FACT SHEET: Supporting Homeless Individuals since 1986

The Lowell Transitional Living Center is the largest homeless shelter and support organization north of Boston with 90 beds and extra 80 emergency beds in winter. We provide shelter, food, case management & financial services as well as laundry support for the chronically homeless and those left homeless by crisis—job loss, illness, fire or other disaster. At LTLC we are committed to helping our clients make the transition to stable, permanent housing. We run 3 programs throughout the year.

Mission: Our mission at LTLC is to provide the most vulnerable, disadvantaged single adults in the Merrimack Valley with meals, shelter, shower and laundry facilities and case management services in their journey from homelessness to housing.

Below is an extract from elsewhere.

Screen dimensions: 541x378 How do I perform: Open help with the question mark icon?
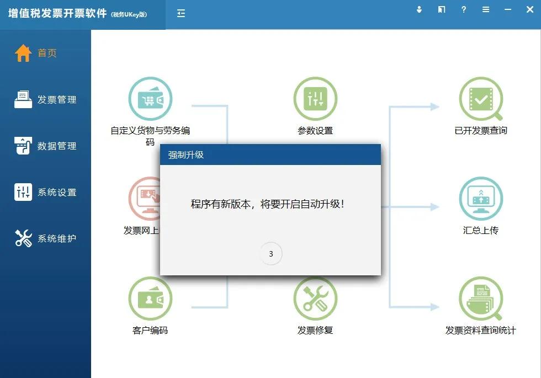[x=463, y=9]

History: Lowell Transitional Living Center (LTLC) was founded in 1986 as Middlesex Shelter in response to the number of homeless individuals living in Lowell. It became LTLC in 1987 and now is a multi service agency serving the Merrimack Valley and is the largest homeless shelter north of Boston.

Programs offered:

  • Emergency Shelter: This program focuses on Housing First. We aim to rehouse people as soon as possible as well as provide supportive services that encourage housing stability. All year round, LTLC provides 90 Adult beds: 60 men, 30 women. They are also provided with case management services, financial planning, meal, clothing, shower and laundry services 12 single occupancy apartments, 55 below market Single Room Occupancy (SRO) units and 6 units of housing for the chronically homeless individuals.
  • Engagement Bed Program (EBP): This program is funded by Department of Public Health. It is targeted toward homeless people who are HIV positive or at high risk of infection. LTLC focuses on teaching risk reduction and connecting clients to regular testing and counseling. It also provides case management services for clients who are interested. It runs from April to October.
  • Winter Emergency Bed (WEBP): From November to March, LTLC runs the WEBP to ensure that anyone seeking shelter can access respite from the cold. It provides extra 80 to 100 cots including access to shower, laundry and meals as well as outreach and engagement services to the homeless population.